Thursday, April 17, 2014

The Journey - Dear God













Lord, I sit here on my brand new deck sipping coffee and gazing at the amazing view you created and I'm reminded of a much younger me. I was lost and alone and you came to my rescue. 

All those years ago, Greg and I weren't living together, and we had an appointment with a judge who would decree we were no longer married. But you had another plan.

I was newly adopted into your family when I offered up a simple prayer. "Please restore my marriage,"  I prayed. "Create a Christian union between Greg and me, bless us with children and a Christian home. And, if it's all right with you, Lord, I'd love to live on land outside of town." 

God you fulfilled every request and more. I know it's not because I was deserving but because you love me and Greg, our children and our grandchildren. All those years ago you could see me sitting here today talking to you.

And now, here I am in this extraordinary place and I'm in awe at how you've given more than I ever hoped or dreamed for. 

Misty rain splashes through the forest canopy and mists cling to the hillsides like chiffon. The air is fragrant with the smell of cedar, fir and spring vegetation. My eyes savor the lush green of the forest and the rolling hills beyond and below. Cool moist air kisses my face and my ears are tickled by bird song, a bellowing cow in the distance and the sound rain drops make as they dance through the leaves.

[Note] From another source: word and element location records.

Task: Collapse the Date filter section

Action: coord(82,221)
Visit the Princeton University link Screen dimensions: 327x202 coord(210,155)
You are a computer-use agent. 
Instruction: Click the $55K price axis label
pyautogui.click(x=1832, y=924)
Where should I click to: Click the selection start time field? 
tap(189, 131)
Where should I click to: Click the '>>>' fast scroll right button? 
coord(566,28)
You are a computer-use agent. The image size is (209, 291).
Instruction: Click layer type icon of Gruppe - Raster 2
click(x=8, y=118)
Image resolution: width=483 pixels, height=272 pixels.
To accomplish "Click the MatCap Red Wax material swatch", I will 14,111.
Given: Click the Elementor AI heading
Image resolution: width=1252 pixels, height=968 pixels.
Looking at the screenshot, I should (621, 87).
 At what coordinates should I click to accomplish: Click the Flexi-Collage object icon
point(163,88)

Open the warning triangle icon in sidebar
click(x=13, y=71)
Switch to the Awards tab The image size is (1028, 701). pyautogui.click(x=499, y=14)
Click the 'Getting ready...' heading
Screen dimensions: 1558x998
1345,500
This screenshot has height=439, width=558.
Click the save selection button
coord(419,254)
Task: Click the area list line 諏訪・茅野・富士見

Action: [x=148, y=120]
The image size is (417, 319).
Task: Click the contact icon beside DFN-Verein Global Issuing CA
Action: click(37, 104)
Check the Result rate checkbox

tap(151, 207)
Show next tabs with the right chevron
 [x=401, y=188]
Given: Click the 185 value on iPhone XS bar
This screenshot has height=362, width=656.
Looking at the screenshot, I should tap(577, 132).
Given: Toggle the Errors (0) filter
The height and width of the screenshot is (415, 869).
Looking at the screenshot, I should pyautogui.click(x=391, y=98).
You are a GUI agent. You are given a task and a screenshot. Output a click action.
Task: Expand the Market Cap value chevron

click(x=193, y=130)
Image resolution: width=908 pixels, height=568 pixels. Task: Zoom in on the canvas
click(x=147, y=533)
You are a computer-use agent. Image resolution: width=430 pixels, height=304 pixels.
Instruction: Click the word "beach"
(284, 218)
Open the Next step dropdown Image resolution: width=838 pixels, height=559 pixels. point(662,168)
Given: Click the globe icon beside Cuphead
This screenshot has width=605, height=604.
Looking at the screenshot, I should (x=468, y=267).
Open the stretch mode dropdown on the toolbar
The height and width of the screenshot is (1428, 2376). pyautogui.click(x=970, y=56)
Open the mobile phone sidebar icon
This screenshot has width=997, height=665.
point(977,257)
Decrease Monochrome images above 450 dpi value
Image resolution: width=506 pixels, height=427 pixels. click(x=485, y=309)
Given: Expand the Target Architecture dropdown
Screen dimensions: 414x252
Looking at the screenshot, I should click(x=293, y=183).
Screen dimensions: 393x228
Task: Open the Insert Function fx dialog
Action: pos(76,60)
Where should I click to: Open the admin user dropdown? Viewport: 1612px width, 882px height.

Indescribable beauty surrounds me - a gift from you God to one so undeserving. Lord, I have no adequate words of gratitude. My thank you feels hollow in comparison to your gift.

May this place be used for your glory. May my eyes always see the splendor of your creation. May my heart forever rejoice in your love.

Praise be to you Lord God.

Bonnie


Tuesday, April 01, 2014

The Journey - Is God Good All The Time?







I've been waiting to write this post, uncertain what I would say. Even now as I begin, I can only express my awe at the wonder of God.

March 22nd I stood in the ER and said good-bye to my grandson, Ezra, as the staff prepared him to be life-flighted to a Portland hospital, four hours away. I prayed for God's healing and His peace. I prayed the doctors would be wise. I prayed he wouldn't suffer too much. And I prayed that I would see him again. 

I have walked through many storms and know that my will is not always the same as The Father's. Therefore I knew God would answer my prayer, but not necessarily in the way I wanted.

Ezra's injuries were mighty, but he is loved by a mightier God. "He shouldn't be alive," we heard from the EMT's on sight, the doctors who treated him in our local ER and Legacy Emanuel ER and from the surgeons who did their precision work on him. And yet, he is here sleeping in our home, very much alive. Ezra fought hard and after twelve days he took a very long ride home and walked from the car and into the house on his own steam.

Psalm 91:4 says, "He will cover you with his feathers, and under his wings you will find refuge; his faithfulness will be your shield and rampart." 

The Lord was and is with Ezra. During Sunday worship I envisioned God shielding Ezra's head with his hands, preventing it from being crushed as the side-by-side he was riding tipped and rolled, trapping Ezra beneath it. God is merciful.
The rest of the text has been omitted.